Review of Chasing Sleep

Chasing Sleep (2000)
5/10
Yet another interpretation
24 May 2003
Warning: Spoilers
*** Spoilers ***

Chasing Sleep is one of those movies becoming very subjective for every viewer. Here are some of the questions that come to mind:

1. How many characters are real people in the movie? - Are the cops real? - Is the college girl real? - Are the neighbors real? At all times? - Is the pill prescribing doctor real? - How bout the worried friend or adulterer?

2. Where is the wife? - Did she leave the insomniac for the gym teacher? - Is she buried in the woods? - Was she disassembled and stuffed in the plumbing? - Maybe she never existed in the first place?

What are our clues?

  • We immediately start with an insomniac that may be sleep starved beyond imagination. See the movie "Insomniac" with Al Pacino and Robin Williams.


  • Because of the character's sleep-starved state, hallucinations run rampant. The first obvious clue is the phone call from the detective stating that the wife was found dead in the woods; it is revealed that the vivid phone call never took place. We now have an opportunity to place the character's mental condition to that of the character in "A Beautiful Mind."

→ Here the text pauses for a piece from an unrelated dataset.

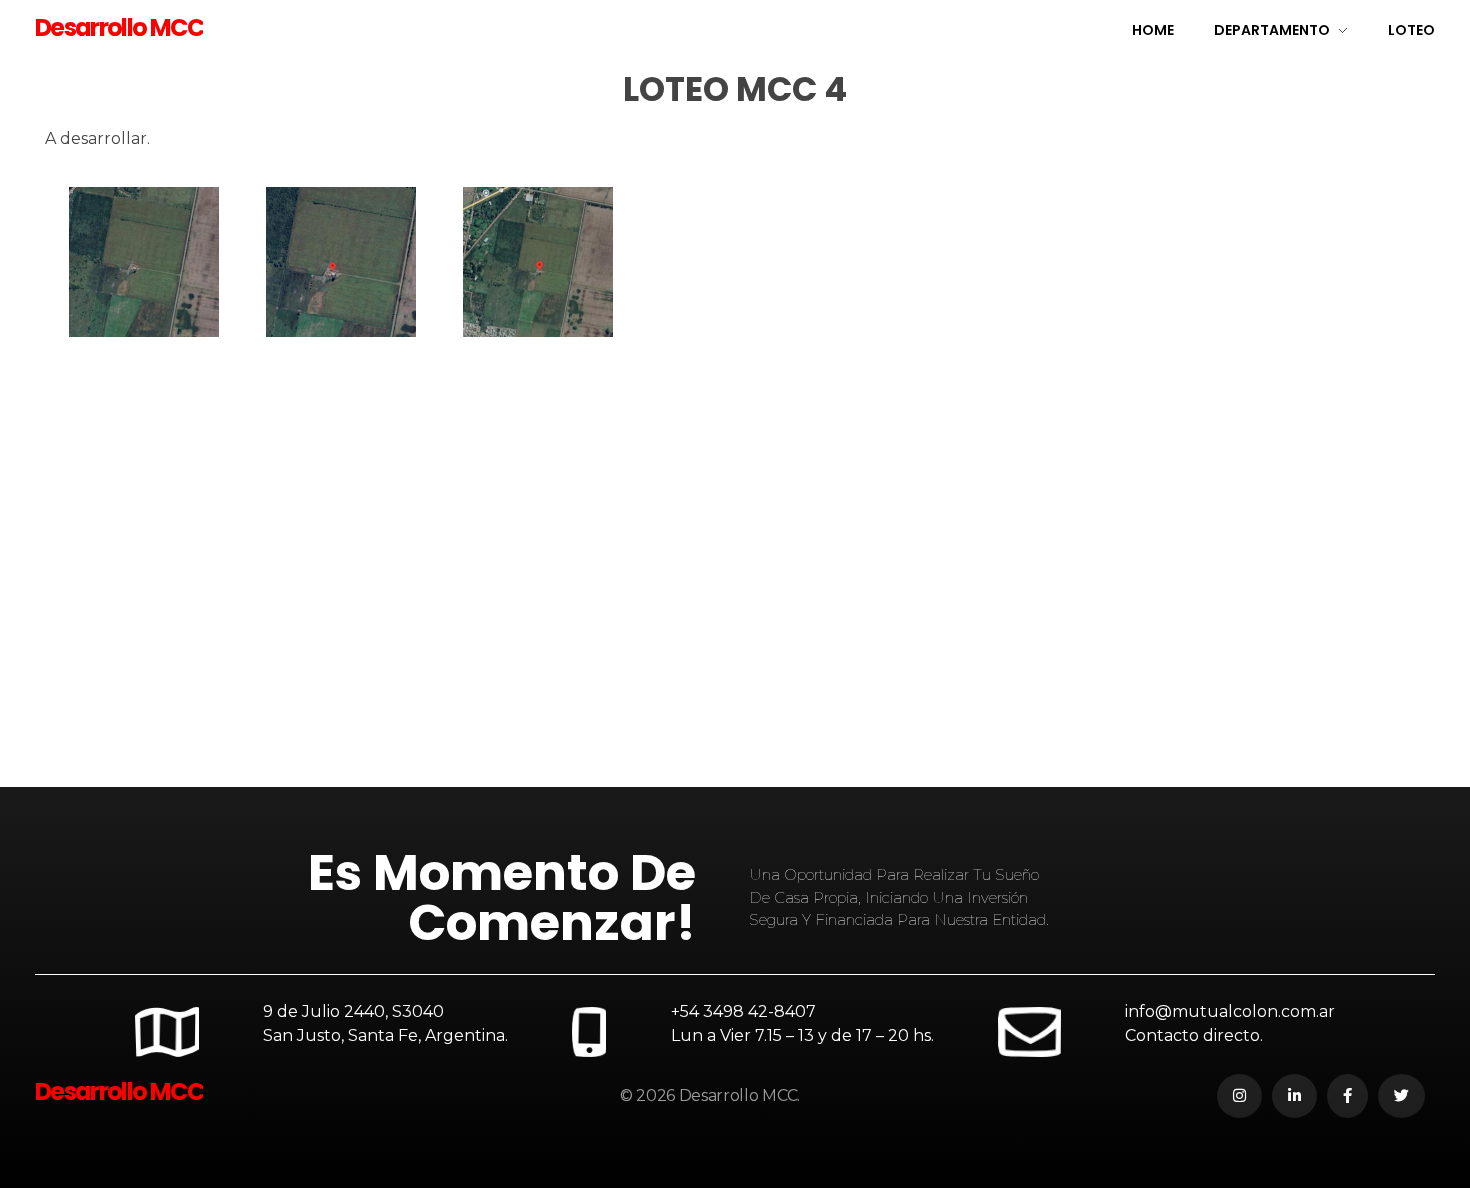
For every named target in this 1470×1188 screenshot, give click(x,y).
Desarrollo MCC (119, 27)
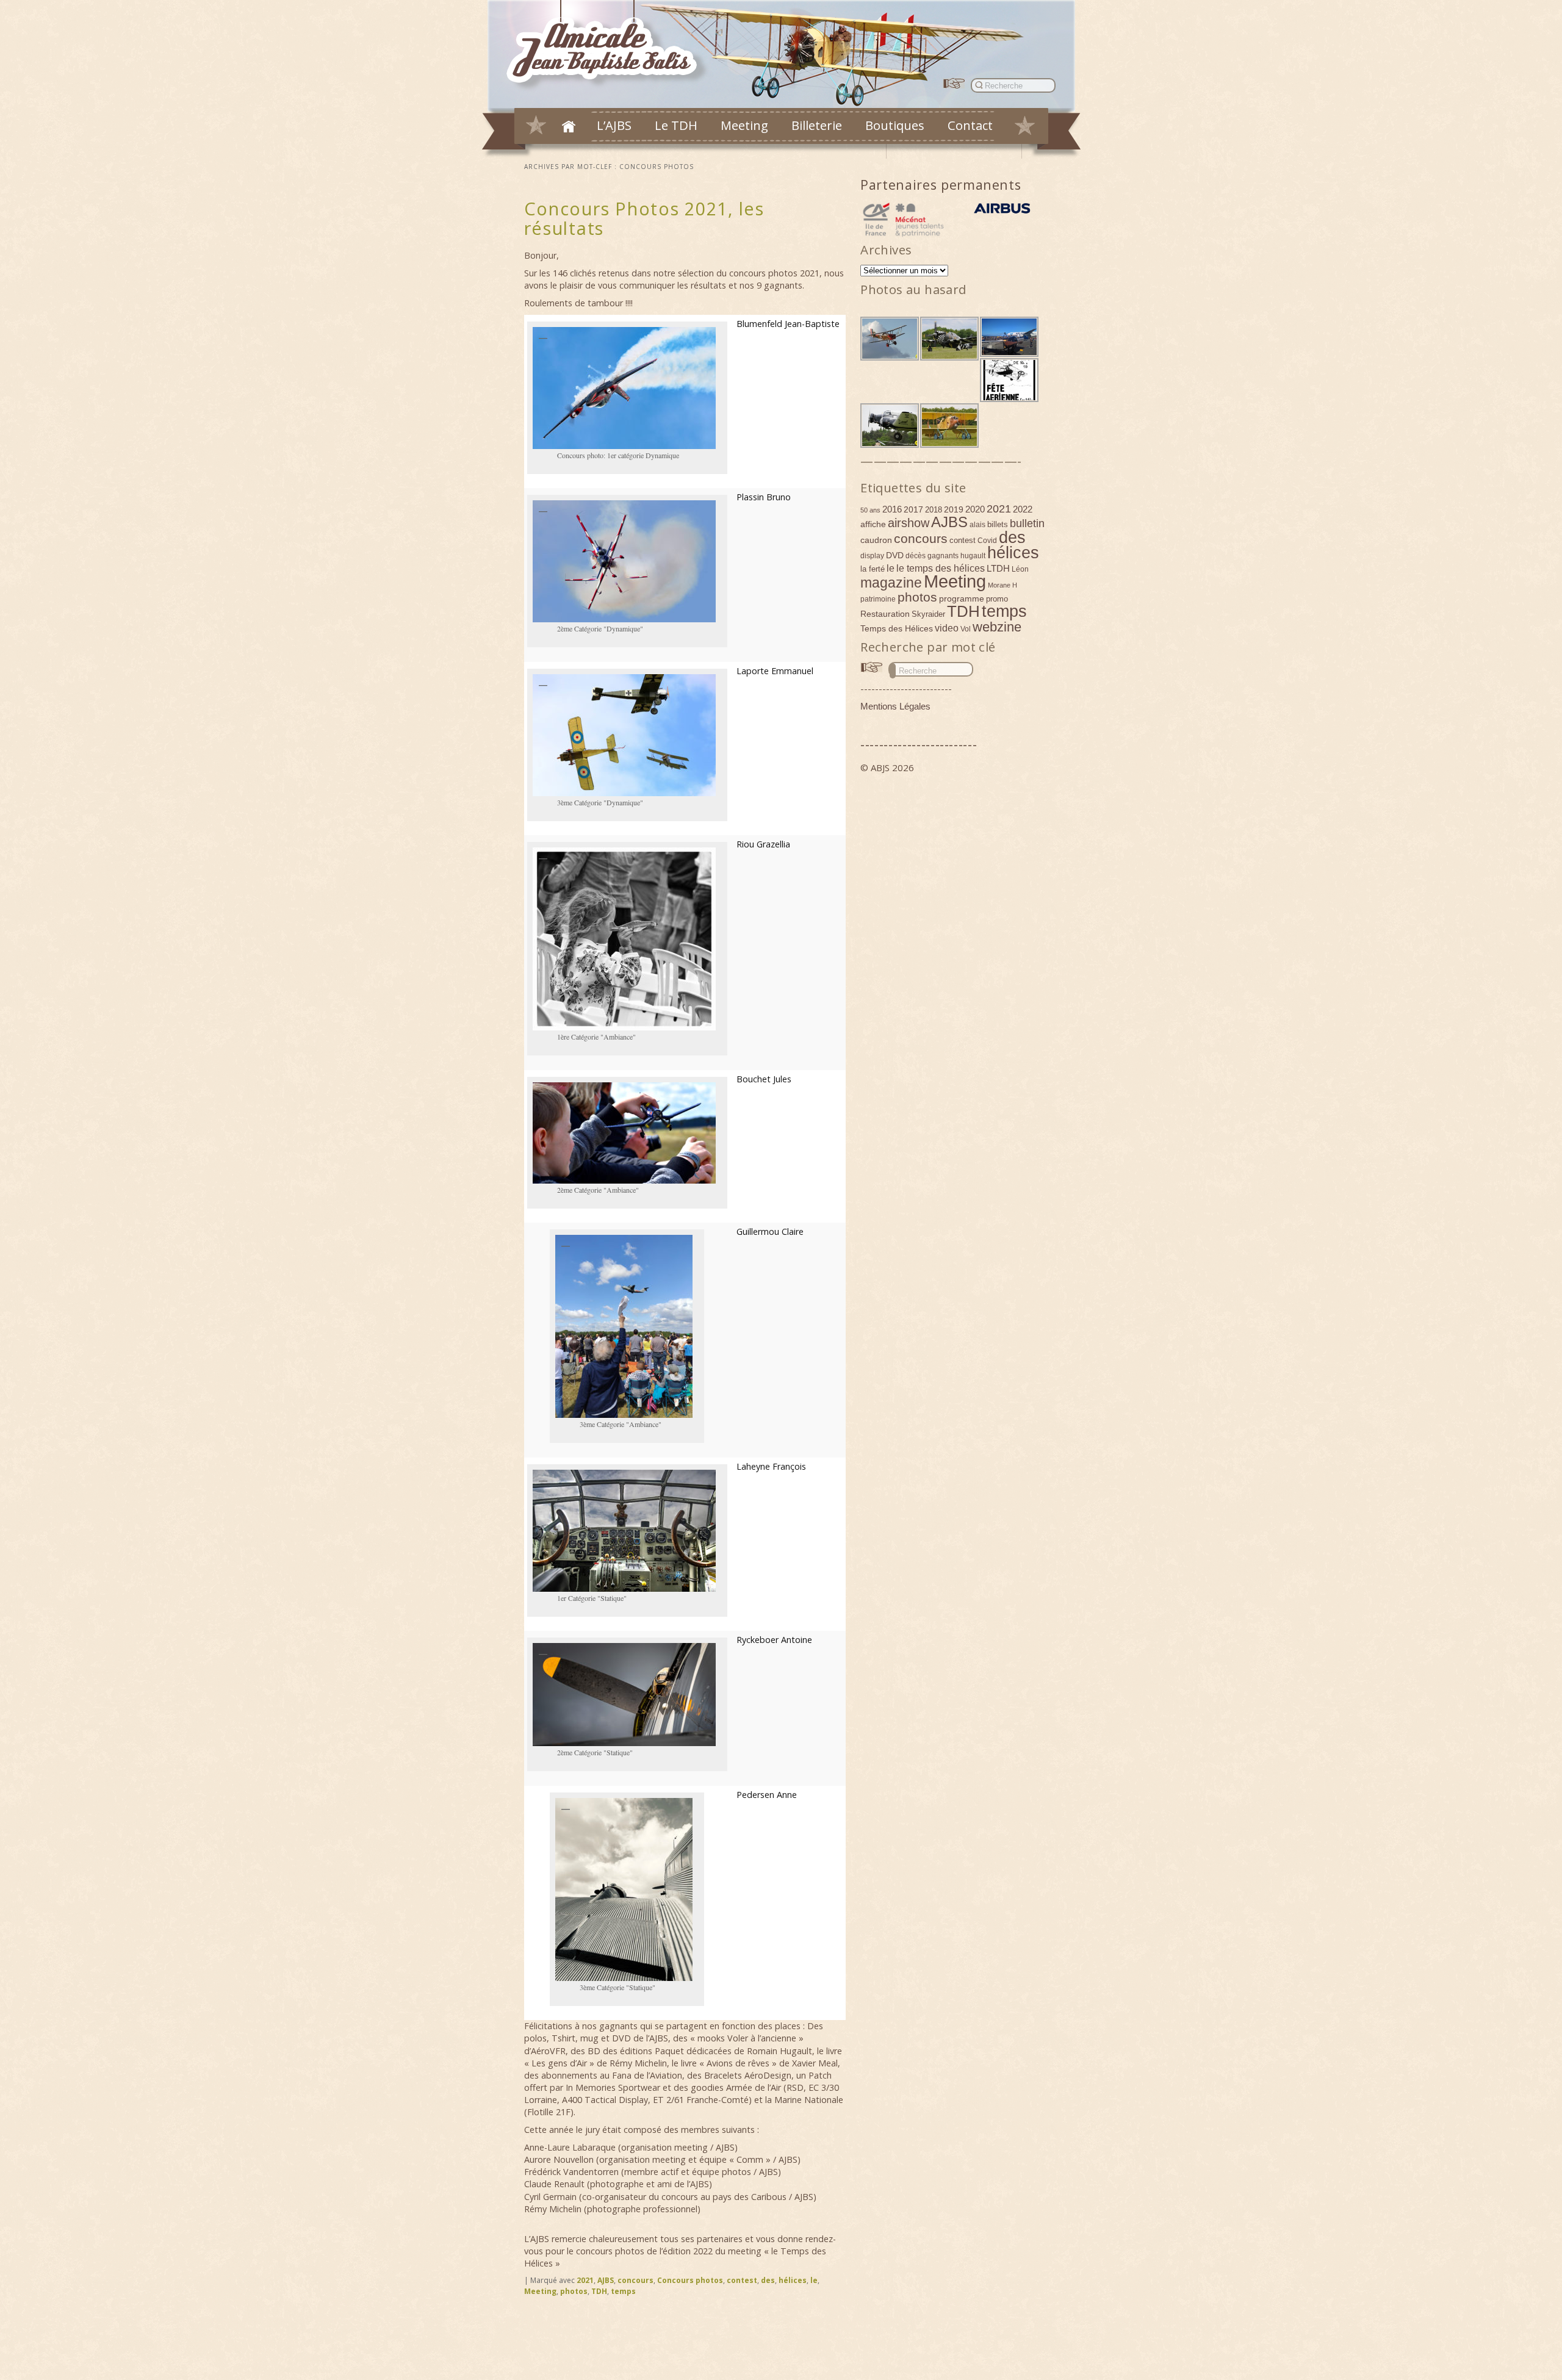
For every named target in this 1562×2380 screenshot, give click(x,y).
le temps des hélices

  • Implausibility of supporting characters


* Based on clues, routine detective work would have focused on the husband early, presenting a search warrant that would have broken the chain of suspicious activities. Therefore, we conclude that the detective was an hallucination. As well, the 911 voice was unlike any 911 operator you would ever encounter. Which in turn would make the entire missing person report an hallucination. Which in turn makes the doctor fictional.

* The college girl. The odds are quite opposed to this reality. We know that the character may have been a reader of Hustler magazine, concluding his state of fantasy. Supporting this was the image of the neighbors lovemaking, also implausible. Maybe this supporting character was designed as a retaliation against his wife, returning adultery for adultery.

I think we get the picture, though not all questions are answered.

I see this movie as follows:

* The character has a REAL wife who is having an affair with another man. He cannot deal with the reality of losing his wife to another man. No doubt, he found the diary revealing how his wife really feels about him.

* He loses his mind and kills his wife, disposing her in the house plumbing.

* This depravity escalates into a state of insomnia, which in turn causes severe mental illness, spurred on by immense guilt.

* In this state of mental illness, the man is haunted by ghosts in his imagination. He tries to deny reality of what he did, yet all the more being tormented and confronted by his hideous deed.

* Most, or all, supporting characters are hallucinations, much like depicted in "A Beautiful Mind," except these hallucinations have a mission to expose a murderous mind.

* Ed Saxon finally realizes his depravity and is overwhelmed, totally disabled, by his guilt.

* Sooner or later, the real cops will come and arrest the character, charging him with the brutal murder of his wife.

Yet another interpretation

I give the movie a 6.5 out of 10 for my interpretation, and 4 out of 10 if the characters are not hallucinations.